══ LISTED RECORDS ══
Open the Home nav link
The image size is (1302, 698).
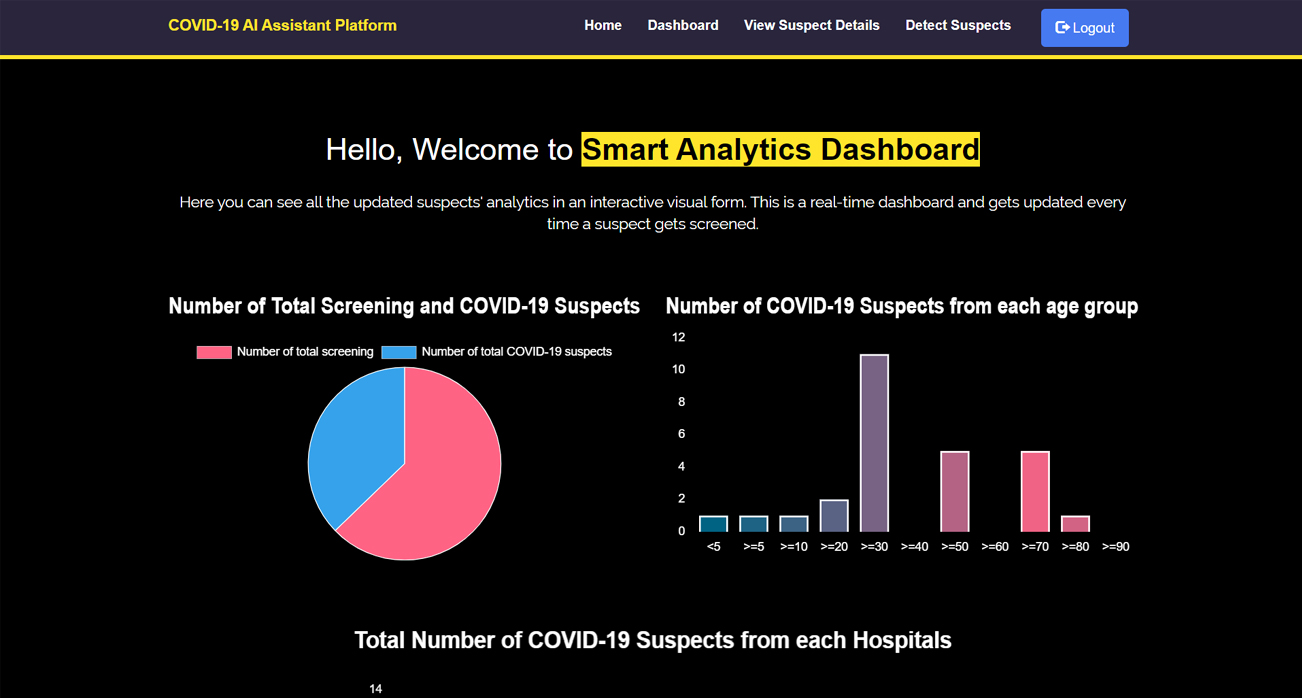coord(603,25)
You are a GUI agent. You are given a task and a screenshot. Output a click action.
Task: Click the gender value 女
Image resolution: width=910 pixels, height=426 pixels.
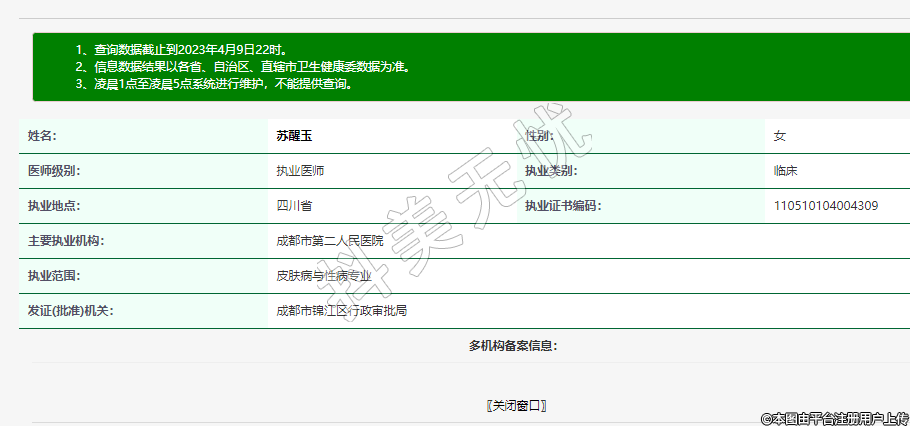pos(779,136)
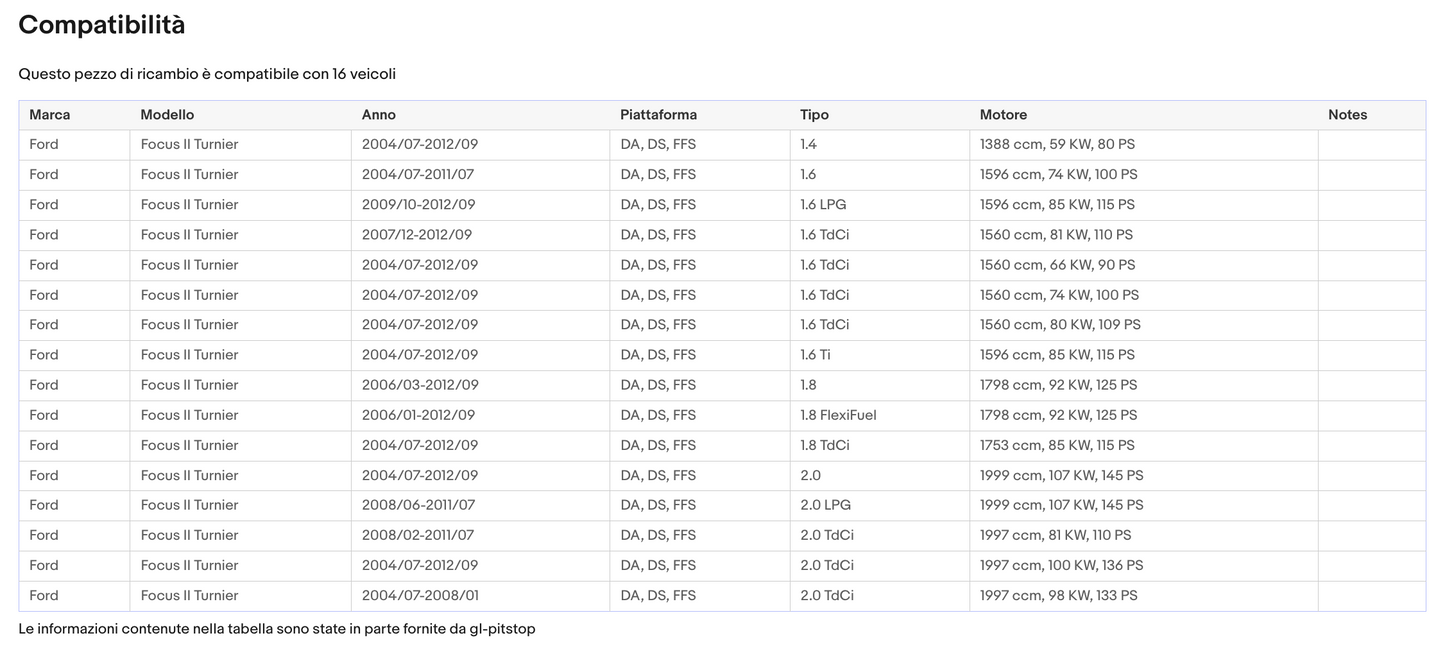Click the 2004/07-2008/01 year cell
This screenshot has width=1445, height=656.
pos(420,595)
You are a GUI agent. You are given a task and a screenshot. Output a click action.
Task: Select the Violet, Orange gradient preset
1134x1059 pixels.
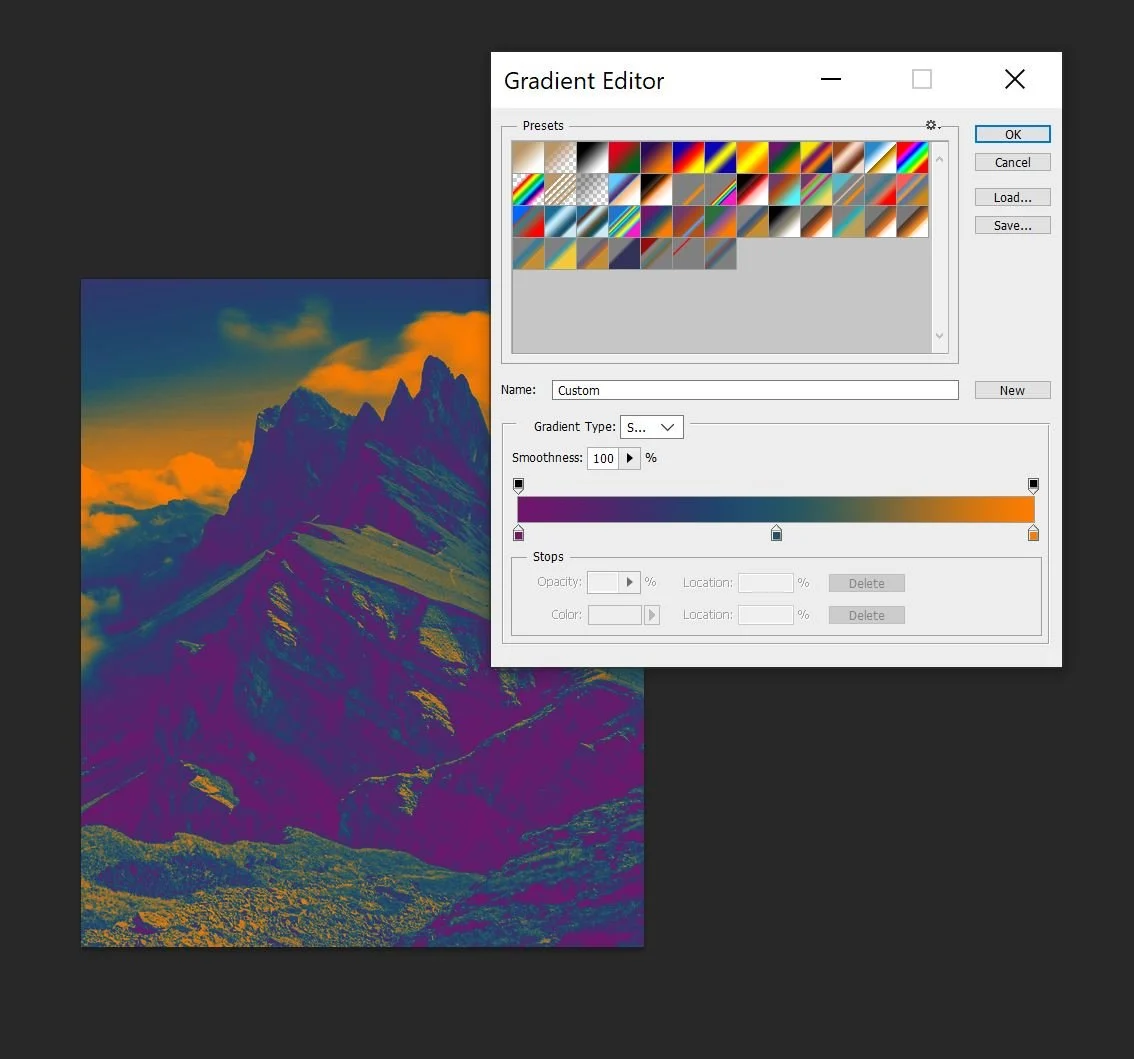coord(656,156)
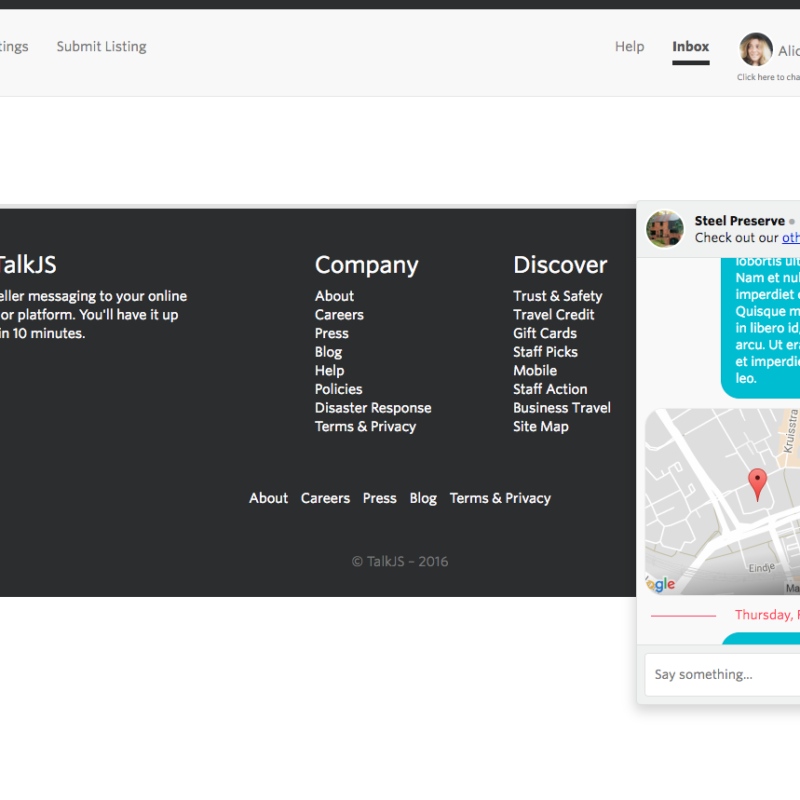Click the Steel Preserve chat avatar
This screenshot has height=800, width=800.
coord(664,229)
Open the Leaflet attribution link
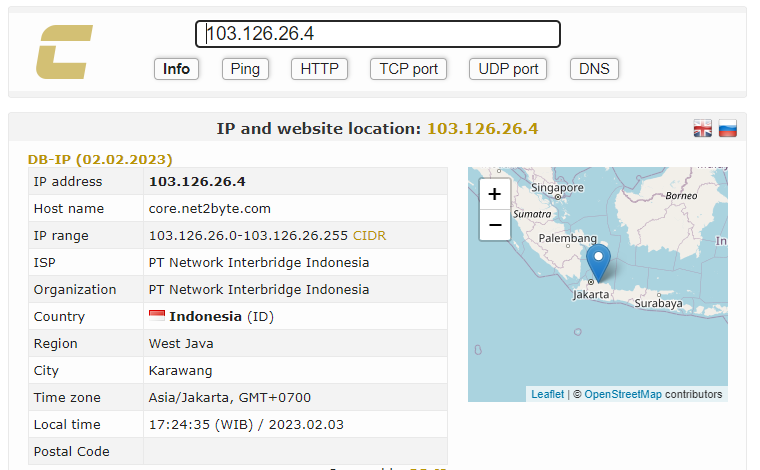Screen dimensions: 760x470 tap(547, 394)
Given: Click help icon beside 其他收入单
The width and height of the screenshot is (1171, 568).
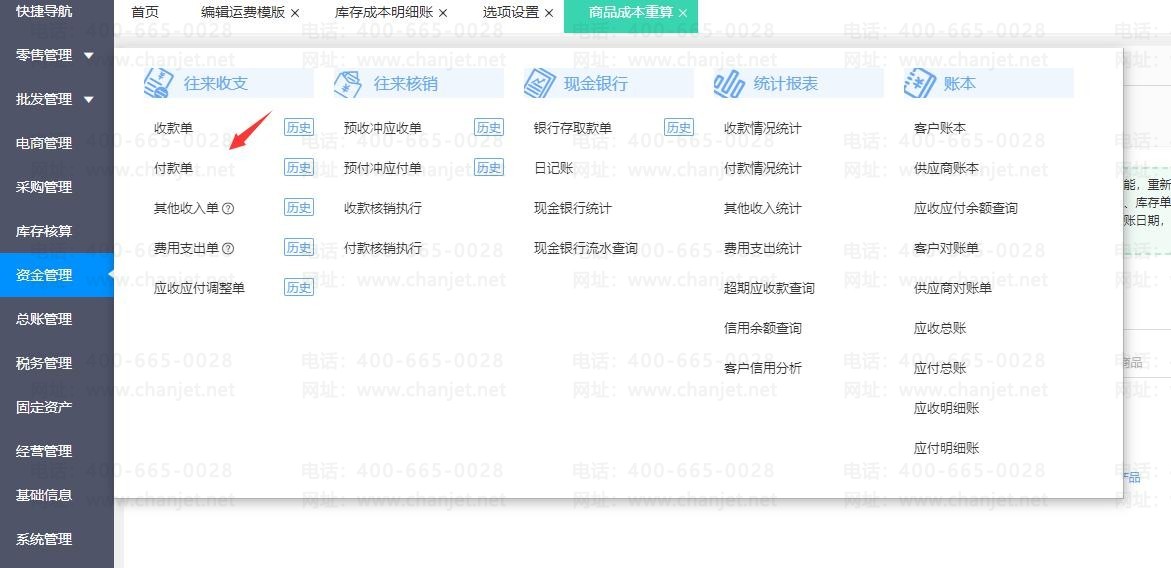Looking at the screenshot, I should point(228,209).
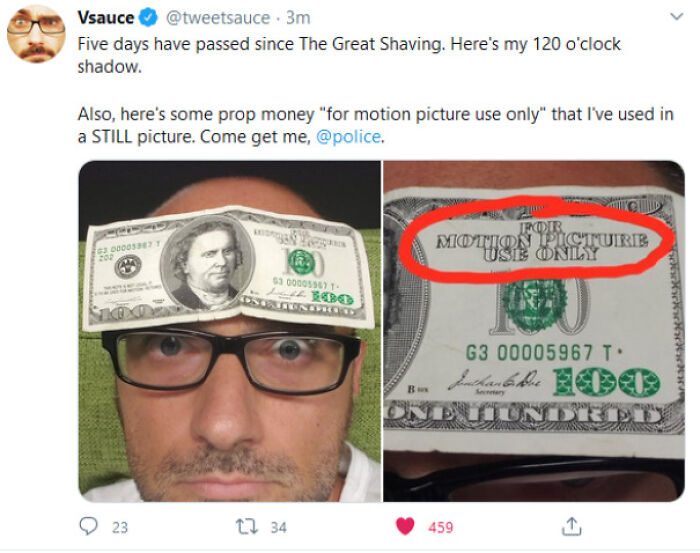Viewport: 700px width, 553px height.
Task: Click the 34 retweets count
Action: click(279, 528)
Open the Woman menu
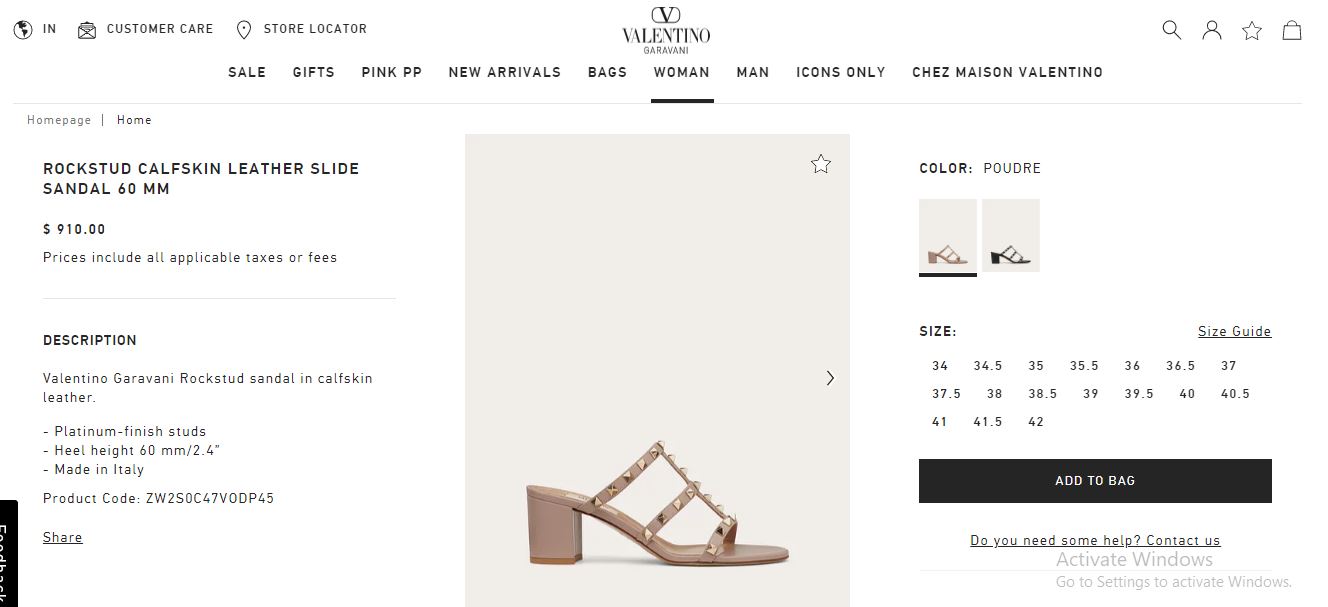 coord(682,72)
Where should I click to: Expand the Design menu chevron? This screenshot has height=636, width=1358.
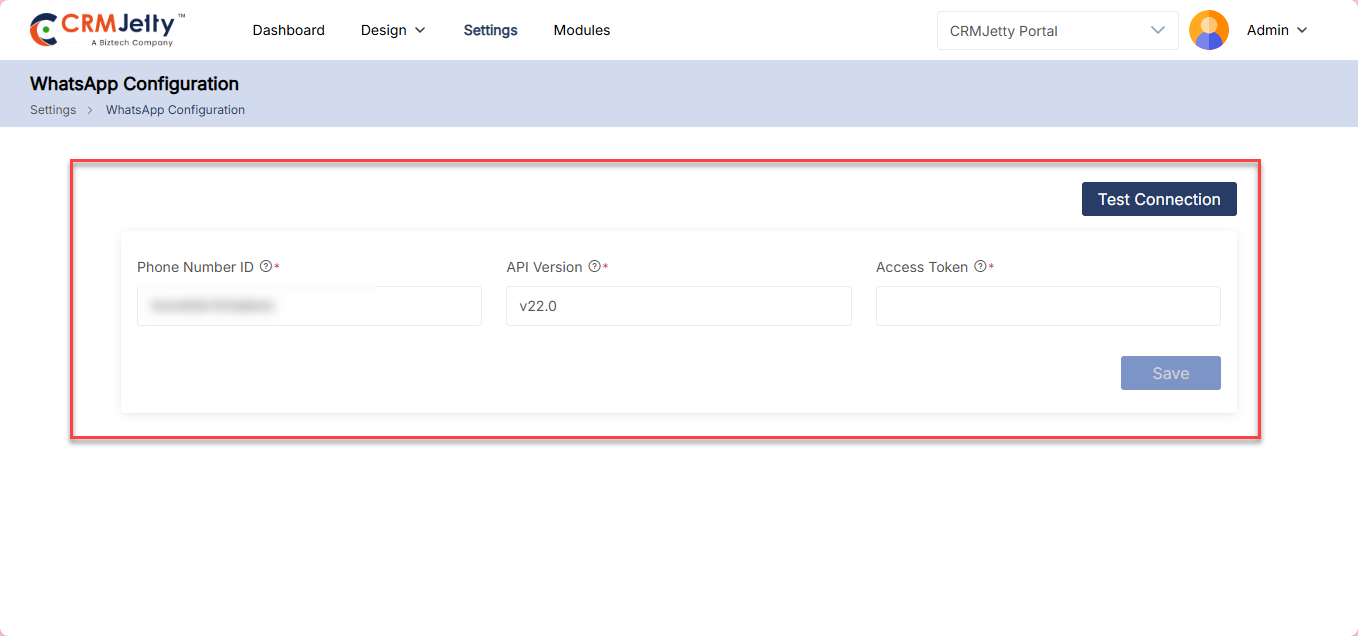(x=420, y=30)
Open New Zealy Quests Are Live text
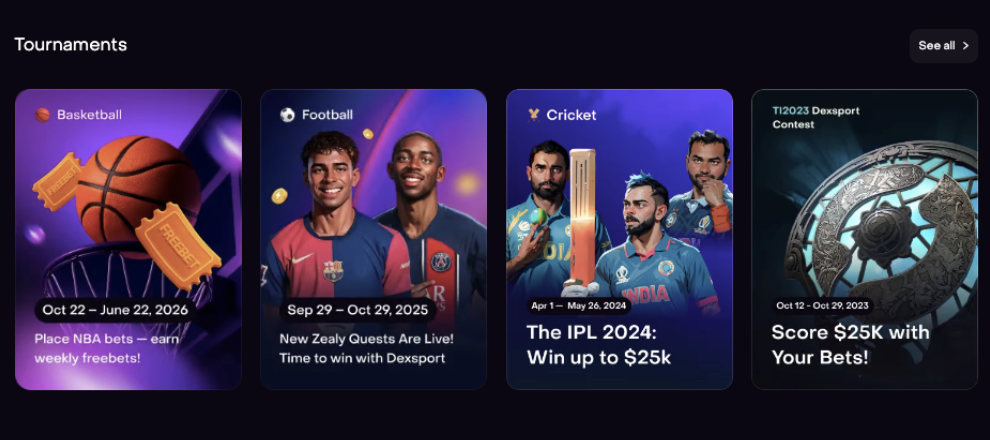The image size is (990, 440). pyautogui.click(x=366, y=348)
═══
### YOUR GOAL
Keeping the pictures out, print the entries above exactly as written.

### ANSWER TO THIS EXERCISE
Open the Home nav link
The image size is (1302, 698).
coord(603,25)
You are a GUI agent. You are given a task and a screenshot. Output a click action.
Task: Click the gender value 女
Image resolution: width=910 pixels, height=426 pixels.
pos(779,136)
Click the 2004/07-2008/01 year cell
This screenshot has width=1445, height=656.
pos(420,595)
You are a GUI agent. You are given a task and a screenshot. Output a click action.
Task: Select the Violet, Orange gradient preset
1134x1059 pixels.
coord(656,156)
Click the Steel Preserve chat avatar
This screenshot has height=800, width=800.
coord(664,229)
Open the Leaflet attribution link
Screen dimensions: 760x470 tap(547, 394)
Given: Click help icon beside 其他收入单
The width and height of the screenshot is (1171, 568).
Looking at the screenshot, I should point(228,209).
Viewport: 700px width, 553px height.
Task: Click the 34 retweets count
Action: click(279, 528)
Open the Woman menu
 coord(682,72)
Where should I click to: Expand the Design menu chevron? This screenshot has height=636, width=1358.
(x=420, y=30)
Open New Zealy Quests Are Live text
The image size is (990, 440). pyautogui.click(x=366, y=348)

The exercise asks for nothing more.